Typing this week’s update hurts. My fingernails are chewed down to nubs after last night’s football game. More news over at my blog on EP Monthly.
Elderly patients with tight finances skimp on medical care. One in five skips a doctor’s appointment or cuts back on medications.
The newest medication to treat chronic pain patients: Zohydro. All the hydrocodone, none of the Tylenol. It’s time-released, so people only have to take it twice a day. And as the blood levels build up when people take extra doses for their pain, we’ll see more overdoses like we do with patients taking methadone.
Do patients with dizziness require a CT scan of the brain? Henry Ford Health Center study showed that 810 out of 1681 patients received a CT scan when complaining of dizziness, but only 6 patients had “clinically significant results that required intervention.” The cost of the testing totaled almost $1 million. So the study is great if the hospital is looking to save some money, but it sucks if you happen to be one of the 6 people needing intervention or if you happen to be the doctor that doesn’t order the scan on those 6 people.
Where do we draw the line on testing?
Louisiana refuses to pay for dental care for indigent patients. As a result, it pays more than $1.7 million per year to emergency departments to treat dental emergencies. The golden rule: He who has the gold makes the rules. Keep that in mind with universal health care.

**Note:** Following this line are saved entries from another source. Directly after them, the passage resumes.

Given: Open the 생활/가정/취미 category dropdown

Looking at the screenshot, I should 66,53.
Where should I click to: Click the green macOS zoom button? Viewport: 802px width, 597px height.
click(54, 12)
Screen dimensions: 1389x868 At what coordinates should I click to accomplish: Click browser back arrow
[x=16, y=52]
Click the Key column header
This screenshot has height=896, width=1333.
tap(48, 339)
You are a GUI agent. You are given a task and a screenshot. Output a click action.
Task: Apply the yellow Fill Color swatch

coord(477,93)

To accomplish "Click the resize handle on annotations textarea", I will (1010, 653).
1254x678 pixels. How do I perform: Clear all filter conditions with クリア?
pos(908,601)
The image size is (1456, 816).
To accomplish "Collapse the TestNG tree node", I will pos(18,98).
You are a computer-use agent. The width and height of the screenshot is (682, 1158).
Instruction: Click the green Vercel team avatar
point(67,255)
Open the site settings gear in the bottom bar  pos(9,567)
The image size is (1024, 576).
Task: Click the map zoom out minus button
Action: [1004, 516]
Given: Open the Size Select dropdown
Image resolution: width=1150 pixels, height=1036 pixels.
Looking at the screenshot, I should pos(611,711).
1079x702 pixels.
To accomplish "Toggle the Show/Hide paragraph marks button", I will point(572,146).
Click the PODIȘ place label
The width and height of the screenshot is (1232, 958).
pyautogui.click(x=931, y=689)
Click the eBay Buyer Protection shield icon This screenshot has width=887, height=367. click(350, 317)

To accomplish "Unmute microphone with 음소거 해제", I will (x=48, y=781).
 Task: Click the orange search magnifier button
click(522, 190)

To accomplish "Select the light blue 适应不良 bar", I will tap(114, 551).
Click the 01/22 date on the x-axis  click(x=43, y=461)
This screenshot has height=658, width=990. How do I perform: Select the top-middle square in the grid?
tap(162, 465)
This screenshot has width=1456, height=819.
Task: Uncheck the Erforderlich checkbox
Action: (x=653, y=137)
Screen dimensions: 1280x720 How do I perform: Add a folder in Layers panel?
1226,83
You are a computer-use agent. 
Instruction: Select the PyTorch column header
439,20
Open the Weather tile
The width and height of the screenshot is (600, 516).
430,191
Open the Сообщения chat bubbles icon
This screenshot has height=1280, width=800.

What to do with patients who are “frequent flyers” in the emergency department? Some of them won’t check their blood sugars and won’t take their medications. Oregon hospitals have hired a social worker that some have called a “babysitter” for adults. She checks in on patient after emergency department visits, finds them subsidized housing, provides them with bus tokens and takes them food.
It may be encouraging “learned helplessness” in the patients, but it is also saving the system hundreds of thousands of dollars per year and dramatically cutting down on unnecessary emergency department visits.
The big question in my mind is whether there will be an increase in “frequent flyers” in the emergency department once homeless patients learn that they can get extra perks for the frequent visits.